*** Given records Section Begins ***
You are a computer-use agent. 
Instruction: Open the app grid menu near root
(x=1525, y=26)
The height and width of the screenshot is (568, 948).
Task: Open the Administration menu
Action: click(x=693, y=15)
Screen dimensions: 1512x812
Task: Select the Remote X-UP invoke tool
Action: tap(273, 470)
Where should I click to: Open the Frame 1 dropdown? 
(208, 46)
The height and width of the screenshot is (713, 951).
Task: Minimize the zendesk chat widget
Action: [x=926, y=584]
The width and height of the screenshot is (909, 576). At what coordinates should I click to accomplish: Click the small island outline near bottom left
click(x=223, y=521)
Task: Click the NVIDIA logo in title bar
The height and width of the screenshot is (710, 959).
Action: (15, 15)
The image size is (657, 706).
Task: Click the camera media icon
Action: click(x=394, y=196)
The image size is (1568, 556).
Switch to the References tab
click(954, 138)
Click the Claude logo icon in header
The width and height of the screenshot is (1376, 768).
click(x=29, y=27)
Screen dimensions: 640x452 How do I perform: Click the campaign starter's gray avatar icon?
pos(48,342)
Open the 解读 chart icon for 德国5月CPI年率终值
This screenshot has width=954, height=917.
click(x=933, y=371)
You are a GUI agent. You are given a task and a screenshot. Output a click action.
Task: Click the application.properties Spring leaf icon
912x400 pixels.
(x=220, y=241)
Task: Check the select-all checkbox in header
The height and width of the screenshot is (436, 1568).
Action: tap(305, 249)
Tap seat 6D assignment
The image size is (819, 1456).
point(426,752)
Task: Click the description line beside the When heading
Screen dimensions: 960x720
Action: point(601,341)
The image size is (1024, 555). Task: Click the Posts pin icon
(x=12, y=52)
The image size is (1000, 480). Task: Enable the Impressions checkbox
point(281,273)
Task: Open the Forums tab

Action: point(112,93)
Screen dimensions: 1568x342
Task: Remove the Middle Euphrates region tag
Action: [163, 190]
*** Given records Section Ends ***
The answer is every entry, copied word for word.

You are a computer-use agent. 
Instruction: Open the app grid menu near root
(x=1525, y=26)
The height and width of the screenshot is (568, 948).
Task: Open the Administration menu
Action: click(x=693, y=15)
Screen dimensions: 1512x812
Task: Select the Remote X-UP invoke tool
Action: tap(273, 470)
Where should I click to: Open the Frame 1 dropdown? 
(208, 46)
The height and width of the screenshot is (713, 951).
Task: Minimize the zendesk chat widget
Action: [x=926, y=584]
The width and height of the screenshot is (909, 576). At what coordinates should I click to accomplish: Click the small island outline near bottom left
click(x=223, y=521)
Task: Click the NVIDIA logo in title bar
The height and width of the screenshot is (710, 959).
Action: (15, 15)
The image size is (657, 706).
Task: Click the camera media icon
Action: click(x=394, y=196)
The image size is (1568, 556).
Switch to the References tab
click(954, 138)
Click the Claude logo icon in header
The width and height of the screenshot is (1376, 768).
click(x=29, y=27)
Screen dimensions: 640x452 How do I perform: Click the campaign starter's gray avatar icon?
pos(48,342)
Open the 解读 chart icon for 德国5月CPI年率终值
This screenshot has width=954, height=917.
click(x=933, y=371)
You are a GUI agent. You are given a task and a screenshot. Output a click action.
Task: Click the application.properties Spring leaf icon
912x400 pixels.
(x=220, y=241)
Task: Check the select-all checkbox in header
The height and width of the screenshot is (436, 1568).
Action: tap(305, 249)
Tap seat 6D assignment
The image size is (819, 1456).
point(426,752)
Task: Click the description line beside the When heading
Screen dimensions: 960x720
Action: point(601,341)
The image size is (1024, 555). Task: Click the Posts pin icon
(x=12, y=52)
The image size is (1000, 480). Task: Enable the Impressions checkbox
point(281,273)
Task: Open the Forums tab

Action: point(112,93)
Screen dimensions: 1568x342
Task: Remove the Middle Euphrates region tag
Action: [163, 190]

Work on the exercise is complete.